1st & 2nd Grade Books > Grandpa Sabih

Grandpa Sabih

Written by: Tami Shem-Tov / Illustrated by: Shimrit Elkanati / Publisher: Kinneret

Distribution: January 2018

Keren and Or are confused, is their grandfather named after a dish? They ask Grandfather, and his surprising answer teaches them about the immigration to Israel and the acclimatization of new immigrants in the early years of the state.

Family Activities

 Or, Keren, Sabich, Richelle – we each have a name, and each name has its own meaning.  


Classroom Activities

Dear Parents,

 Or, Keren, Sabich, Richelle – we each have a name, and each name has its own meaning.

Our name is an important factor in our identity as we and others' see it. When we meet new friends, the first detail we discover about them is their name; and when babies are born, people immediately ask what their parents named them.
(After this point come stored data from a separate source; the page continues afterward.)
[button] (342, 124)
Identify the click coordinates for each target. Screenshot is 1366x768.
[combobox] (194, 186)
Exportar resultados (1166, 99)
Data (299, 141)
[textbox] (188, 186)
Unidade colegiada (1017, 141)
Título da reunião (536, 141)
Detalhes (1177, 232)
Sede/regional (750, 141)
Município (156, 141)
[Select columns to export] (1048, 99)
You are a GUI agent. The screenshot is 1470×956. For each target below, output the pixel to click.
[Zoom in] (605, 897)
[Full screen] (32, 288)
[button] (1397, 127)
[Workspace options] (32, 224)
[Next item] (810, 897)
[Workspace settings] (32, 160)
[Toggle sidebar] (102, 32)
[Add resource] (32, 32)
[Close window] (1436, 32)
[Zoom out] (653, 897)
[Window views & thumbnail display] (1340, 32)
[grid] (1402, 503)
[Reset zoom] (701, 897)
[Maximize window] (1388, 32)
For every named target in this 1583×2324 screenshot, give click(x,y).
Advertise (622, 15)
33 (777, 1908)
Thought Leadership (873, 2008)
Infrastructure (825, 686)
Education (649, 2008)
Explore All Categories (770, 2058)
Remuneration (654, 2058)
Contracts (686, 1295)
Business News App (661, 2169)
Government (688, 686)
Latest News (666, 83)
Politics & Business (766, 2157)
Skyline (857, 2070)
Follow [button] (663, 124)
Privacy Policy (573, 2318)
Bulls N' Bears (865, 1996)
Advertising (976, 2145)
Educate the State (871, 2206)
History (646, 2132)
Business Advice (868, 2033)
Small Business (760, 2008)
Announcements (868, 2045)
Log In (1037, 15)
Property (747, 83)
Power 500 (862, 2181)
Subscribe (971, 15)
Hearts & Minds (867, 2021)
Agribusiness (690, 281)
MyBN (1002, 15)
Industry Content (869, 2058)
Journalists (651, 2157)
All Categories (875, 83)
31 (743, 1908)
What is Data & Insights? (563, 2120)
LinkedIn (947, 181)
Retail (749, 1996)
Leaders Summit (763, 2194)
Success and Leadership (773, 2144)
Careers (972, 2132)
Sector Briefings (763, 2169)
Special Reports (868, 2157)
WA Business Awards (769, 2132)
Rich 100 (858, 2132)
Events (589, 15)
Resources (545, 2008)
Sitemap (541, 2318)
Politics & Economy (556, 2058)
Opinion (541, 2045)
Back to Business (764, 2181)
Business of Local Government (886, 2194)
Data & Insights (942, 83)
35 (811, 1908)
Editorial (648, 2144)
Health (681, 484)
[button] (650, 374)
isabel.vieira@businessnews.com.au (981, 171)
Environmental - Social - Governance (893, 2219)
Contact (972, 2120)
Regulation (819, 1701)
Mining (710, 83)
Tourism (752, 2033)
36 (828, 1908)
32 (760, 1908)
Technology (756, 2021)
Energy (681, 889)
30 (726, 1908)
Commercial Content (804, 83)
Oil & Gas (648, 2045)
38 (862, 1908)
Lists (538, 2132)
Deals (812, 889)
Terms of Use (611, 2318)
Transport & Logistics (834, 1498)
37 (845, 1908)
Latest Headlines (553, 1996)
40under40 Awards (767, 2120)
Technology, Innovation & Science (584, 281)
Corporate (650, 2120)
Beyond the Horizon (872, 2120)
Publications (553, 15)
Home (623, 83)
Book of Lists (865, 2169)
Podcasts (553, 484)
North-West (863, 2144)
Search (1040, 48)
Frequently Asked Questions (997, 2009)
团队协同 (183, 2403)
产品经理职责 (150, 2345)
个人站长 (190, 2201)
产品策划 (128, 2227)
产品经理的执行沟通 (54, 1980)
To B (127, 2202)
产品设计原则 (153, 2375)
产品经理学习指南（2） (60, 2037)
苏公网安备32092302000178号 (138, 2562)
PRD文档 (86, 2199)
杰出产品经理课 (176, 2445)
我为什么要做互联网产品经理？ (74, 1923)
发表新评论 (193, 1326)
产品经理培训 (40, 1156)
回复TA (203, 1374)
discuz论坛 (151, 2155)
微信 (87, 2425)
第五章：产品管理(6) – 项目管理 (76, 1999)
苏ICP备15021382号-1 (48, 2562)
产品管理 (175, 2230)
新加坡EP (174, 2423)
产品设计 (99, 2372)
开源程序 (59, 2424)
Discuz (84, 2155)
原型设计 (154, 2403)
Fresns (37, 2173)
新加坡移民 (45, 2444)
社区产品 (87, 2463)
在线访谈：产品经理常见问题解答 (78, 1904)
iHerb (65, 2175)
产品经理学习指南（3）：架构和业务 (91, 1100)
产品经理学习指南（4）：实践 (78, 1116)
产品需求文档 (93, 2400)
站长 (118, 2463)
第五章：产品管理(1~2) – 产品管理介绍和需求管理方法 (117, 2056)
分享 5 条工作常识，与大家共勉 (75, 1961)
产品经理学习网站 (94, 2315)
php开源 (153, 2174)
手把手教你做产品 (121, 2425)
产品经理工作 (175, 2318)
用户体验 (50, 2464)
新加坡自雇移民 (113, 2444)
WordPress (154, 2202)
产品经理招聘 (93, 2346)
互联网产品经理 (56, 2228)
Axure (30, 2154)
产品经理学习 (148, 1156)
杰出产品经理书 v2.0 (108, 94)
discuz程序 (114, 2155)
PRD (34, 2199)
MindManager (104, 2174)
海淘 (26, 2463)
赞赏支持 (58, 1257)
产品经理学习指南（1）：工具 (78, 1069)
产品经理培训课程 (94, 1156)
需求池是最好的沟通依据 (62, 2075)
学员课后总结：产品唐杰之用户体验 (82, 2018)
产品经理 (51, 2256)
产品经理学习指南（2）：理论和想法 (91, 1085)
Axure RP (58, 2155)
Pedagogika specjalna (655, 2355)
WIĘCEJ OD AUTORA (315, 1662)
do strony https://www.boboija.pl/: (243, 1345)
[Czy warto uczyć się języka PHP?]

The Midrash says a person receives several names:

"שְׁלשָׁה שֵׁמוֹת נִקְרְאוּ לוֹ לָאָדָם: אֶחָד מַה שֶּׁקּוֹרְאִים לוֹ אָבִיו וְאִמּוֹ, וְאֶחָד מַה שֶּׁקּוֹרְאִים לוֹ בְּנֵי אָדָם, וְאֶחָד מַה שֶּׁקּוֹנֶה הוּא לְעַצְמוֹ. טוֹב מִכֻּלָּם מַה שֶּׁקּוֹנֶה הוּא לְעַצְמוֹ" (תנחומא ויקהל א)

"There are three names by which a person is called: one which their father and mother call them, one which people call them, and one which they earn for themselves. The best one of all is the one they earn for themselves" (Midrash Tanhuma Vayakhel A)

On the path to discovering the meaning behind Grandpa Sabich's name, Keren and Or are told about Olim – new immigrants – and how they came to Israel and settled here in its early days.


Kibbutz Galuyot – The Gathering of Israel from Exile

The prayer and hope that G-d will gather all Jews from all corners of the Earth and bring them to Eretz Yisrael has its roots in biblical prophecies, and is the basis of the Zionist vision. Over the years many new immigrants have come to Israel from across the globe, and made it their home. With them they bring different customs, languages, and culture, as well as special dishes. Integrating into a new place changes people, and affects their new surroundings. What do we choose to hold onto? What should we leave behind? These questions have been a topic for keen discourse since the State of Israel was established, and the answers seem to change from one family and generation to the next.


Enjoy reading and discussing the book together!

פעילות בחיק המשפחה

  • Did you know where the name Sabich originated before reading this story? What do you know about your own family members' names? Are they biblical? Are any of you named after a relative? Perhaps, like Sabba Sabich, your name or your child's comes from a foreign language? You may want to discuss your names, their origin and meaning together, and tell your child what made you choose their name for them. Perhaps your child would enjoy making a decorated sign with their name on it, and hang it on their bedroom door.
  • Sabba Sabich came to Israel from Iraq. Where did your family come from? How long has your family been living in Israel? Which country did it come from? Perhaps you could make a world map, and draw arrows on it denoting the path travelled by your family until their arrival in Israel. You may wish to share your own immigration stories with your child, or those of their grandparents. What did you like about the country you came from? What do you like about Israel? What sort of hardships and successes did you experience? Has any member of your family changed their name upon arrival in Israel?
  • Sabba Sabich says each community brought with it "a language, songs, names, and traditions" You may want to teach your child a few words in the language spoken by their grandparents. Together you could recollect special customs and songs, which you could teach and sing with your child. They could also read this book with older members of the family, such as uncles, aunts, or grandparents. Perhaps by doing so they will be told more family stories they had not heard before.
  • Do you make Sabich for breakfast? Pizza, falafel, kreplach, Jahnun... Which dishes are typical of your community? You may enjoy preparing a special meal together consisting of dishes typical to your family's place of origin. You could teach your child how to make traditional food, and even create a family cookbook.
  • Join Keren and Or in making Sabich together!   Ingredients for home-made Sabich Hard-boiled eggs Sliced, fried eggplant Finely chopped salad Pitta bread Hot sauce (Schug), Amchur (Amba) (optional) Hummus Tahini Method: Peel the eggs (ask your child to look for the description in the book!), place one pitta bread on a plate and put hummus on it, with or without hot sauce (schug) or amchur (amba). Add the eggplant, sliced egg, and salad. Season with salt and pepper, and put a spoonful of tahini on top. Bon Appetit!